*WHAT TO PRODUCE*
Across the listing below, state how many lines hold the string "will"; write nothing but that number.

######

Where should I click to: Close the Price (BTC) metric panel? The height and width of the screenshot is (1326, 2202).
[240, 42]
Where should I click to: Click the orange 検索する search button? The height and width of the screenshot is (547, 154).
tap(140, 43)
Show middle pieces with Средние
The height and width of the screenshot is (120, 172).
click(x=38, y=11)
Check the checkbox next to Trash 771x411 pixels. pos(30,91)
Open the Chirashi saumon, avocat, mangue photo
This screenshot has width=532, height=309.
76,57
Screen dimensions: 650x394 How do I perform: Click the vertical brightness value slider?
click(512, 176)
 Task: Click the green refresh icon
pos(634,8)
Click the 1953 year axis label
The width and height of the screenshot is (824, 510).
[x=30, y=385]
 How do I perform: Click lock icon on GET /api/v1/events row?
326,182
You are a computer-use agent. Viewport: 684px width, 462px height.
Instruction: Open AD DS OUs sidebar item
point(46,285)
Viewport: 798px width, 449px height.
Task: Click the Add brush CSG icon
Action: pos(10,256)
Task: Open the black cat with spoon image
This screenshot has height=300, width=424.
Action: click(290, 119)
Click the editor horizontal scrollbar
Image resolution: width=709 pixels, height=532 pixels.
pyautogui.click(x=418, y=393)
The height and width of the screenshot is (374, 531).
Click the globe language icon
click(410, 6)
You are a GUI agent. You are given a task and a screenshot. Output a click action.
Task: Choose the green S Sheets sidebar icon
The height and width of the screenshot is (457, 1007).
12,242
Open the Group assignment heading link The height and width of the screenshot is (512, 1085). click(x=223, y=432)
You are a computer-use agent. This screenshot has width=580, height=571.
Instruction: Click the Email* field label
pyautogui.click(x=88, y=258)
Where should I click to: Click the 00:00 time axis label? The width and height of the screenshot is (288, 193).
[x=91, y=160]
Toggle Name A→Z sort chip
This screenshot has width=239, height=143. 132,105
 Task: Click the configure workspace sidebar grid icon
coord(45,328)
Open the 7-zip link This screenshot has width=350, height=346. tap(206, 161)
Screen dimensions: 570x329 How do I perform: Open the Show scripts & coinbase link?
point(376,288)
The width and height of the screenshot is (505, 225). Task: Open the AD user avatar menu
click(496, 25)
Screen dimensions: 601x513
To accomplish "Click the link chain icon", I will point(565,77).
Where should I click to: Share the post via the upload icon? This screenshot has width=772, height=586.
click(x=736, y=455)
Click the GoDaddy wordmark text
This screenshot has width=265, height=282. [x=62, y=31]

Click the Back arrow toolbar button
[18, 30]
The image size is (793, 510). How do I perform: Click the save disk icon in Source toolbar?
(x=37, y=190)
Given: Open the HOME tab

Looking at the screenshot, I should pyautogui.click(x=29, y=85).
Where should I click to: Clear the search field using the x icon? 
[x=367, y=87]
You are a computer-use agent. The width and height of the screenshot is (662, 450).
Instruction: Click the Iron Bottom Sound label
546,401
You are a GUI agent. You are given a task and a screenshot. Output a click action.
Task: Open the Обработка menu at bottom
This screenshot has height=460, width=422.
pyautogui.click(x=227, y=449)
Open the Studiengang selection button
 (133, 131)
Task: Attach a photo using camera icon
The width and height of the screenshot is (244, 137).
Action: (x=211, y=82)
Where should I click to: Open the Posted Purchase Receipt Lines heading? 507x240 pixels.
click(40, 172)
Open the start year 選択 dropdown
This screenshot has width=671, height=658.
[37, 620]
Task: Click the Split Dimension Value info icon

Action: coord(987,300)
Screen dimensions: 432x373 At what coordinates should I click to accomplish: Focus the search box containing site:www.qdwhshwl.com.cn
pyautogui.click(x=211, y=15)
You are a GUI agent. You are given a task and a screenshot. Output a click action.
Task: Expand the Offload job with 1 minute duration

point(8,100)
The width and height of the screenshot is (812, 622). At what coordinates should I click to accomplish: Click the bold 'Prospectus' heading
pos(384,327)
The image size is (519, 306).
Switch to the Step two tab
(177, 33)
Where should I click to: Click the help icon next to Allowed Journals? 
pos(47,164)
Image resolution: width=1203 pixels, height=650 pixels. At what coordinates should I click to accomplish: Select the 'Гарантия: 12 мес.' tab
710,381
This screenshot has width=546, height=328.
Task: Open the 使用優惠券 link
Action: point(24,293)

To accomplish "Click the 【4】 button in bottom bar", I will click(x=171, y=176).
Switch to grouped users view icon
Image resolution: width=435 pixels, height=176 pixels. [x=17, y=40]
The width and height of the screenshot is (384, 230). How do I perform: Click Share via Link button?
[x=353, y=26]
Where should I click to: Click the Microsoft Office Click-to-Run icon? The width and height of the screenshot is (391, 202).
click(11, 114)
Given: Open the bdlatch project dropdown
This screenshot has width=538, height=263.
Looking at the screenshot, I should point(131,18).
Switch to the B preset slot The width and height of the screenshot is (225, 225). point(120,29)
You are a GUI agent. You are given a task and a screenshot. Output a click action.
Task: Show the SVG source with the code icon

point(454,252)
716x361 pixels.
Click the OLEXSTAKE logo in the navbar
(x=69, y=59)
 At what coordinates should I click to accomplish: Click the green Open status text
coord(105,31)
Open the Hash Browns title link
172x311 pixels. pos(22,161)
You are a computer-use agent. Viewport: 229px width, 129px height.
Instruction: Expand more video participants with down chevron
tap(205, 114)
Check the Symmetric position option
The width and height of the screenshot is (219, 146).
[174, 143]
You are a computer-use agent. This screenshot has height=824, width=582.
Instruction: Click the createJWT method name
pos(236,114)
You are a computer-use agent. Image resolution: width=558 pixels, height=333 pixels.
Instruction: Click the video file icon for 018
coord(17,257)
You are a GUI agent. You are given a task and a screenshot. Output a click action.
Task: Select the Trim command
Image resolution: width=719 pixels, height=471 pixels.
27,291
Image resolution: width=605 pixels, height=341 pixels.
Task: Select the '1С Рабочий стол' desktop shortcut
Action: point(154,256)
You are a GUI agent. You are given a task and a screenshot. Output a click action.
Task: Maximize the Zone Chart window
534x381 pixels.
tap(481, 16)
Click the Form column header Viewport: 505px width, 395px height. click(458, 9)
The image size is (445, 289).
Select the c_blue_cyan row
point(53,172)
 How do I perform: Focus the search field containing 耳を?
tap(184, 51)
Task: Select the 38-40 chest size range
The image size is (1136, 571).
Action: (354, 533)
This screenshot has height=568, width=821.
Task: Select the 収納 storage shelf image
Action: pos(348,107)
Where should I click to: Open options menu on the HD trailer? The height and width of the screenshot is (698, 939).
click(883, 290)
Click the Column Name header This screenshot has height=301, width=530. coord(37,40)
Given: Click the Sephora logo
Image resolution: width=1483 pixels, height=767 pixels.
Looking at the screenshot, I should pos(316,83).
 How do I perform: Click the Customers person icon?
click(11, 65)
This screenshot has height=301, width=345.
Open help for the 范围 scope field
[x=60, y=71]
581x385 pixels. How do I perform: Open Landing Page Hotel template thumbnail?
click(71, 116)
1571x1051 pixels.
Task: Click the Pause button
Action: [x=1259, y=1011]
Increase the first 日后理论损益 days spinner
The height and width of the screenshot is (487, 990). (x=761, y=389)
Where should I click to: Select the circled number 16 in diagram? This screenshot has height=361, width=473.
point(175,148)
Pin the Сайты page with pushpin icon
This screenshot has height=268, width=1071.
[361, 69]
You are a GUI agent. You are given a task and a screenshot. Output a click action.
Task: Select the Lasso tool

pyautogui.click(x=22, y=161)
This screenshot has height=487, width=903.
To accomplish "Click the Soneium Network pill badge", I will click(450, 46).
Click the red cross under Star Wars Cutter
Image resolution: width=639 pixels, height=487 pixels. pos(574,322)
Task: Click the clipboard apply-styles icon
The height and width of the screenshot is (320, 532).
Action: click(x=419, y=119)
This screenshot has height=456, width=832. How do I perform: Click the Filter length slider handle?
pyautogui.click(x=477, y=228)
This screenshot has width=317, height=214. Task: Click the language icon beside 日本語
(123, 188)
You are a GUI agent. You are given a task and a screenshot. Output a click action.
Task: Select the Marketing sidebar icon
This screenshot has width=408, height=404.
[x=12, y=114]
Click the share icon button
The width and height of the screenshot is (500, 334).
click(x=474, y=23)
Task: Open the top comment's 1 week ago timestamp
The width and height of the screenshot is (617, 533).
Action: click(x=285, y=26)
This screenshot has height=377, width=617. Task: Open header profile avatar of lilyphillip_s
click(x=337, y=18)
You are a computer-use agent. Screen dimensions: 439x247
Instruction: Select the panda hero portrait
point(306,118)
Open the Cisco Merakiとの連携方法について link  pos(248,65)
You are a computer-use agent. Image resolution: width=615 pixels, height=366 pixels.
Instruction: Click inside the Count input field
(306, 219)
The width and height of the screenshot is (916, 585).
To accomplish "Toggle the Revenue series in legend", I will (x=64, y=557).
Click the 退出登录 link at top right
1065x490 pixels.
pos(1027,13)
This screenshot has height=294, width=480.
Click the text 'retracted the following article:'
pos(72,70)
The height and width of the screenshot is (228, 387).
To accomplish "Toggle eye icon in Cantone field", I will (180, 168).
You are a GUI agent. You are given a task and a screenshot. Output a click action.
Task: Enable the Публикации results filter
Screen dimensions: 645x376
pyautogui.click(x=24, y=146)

######

*RESULT BELOW*
5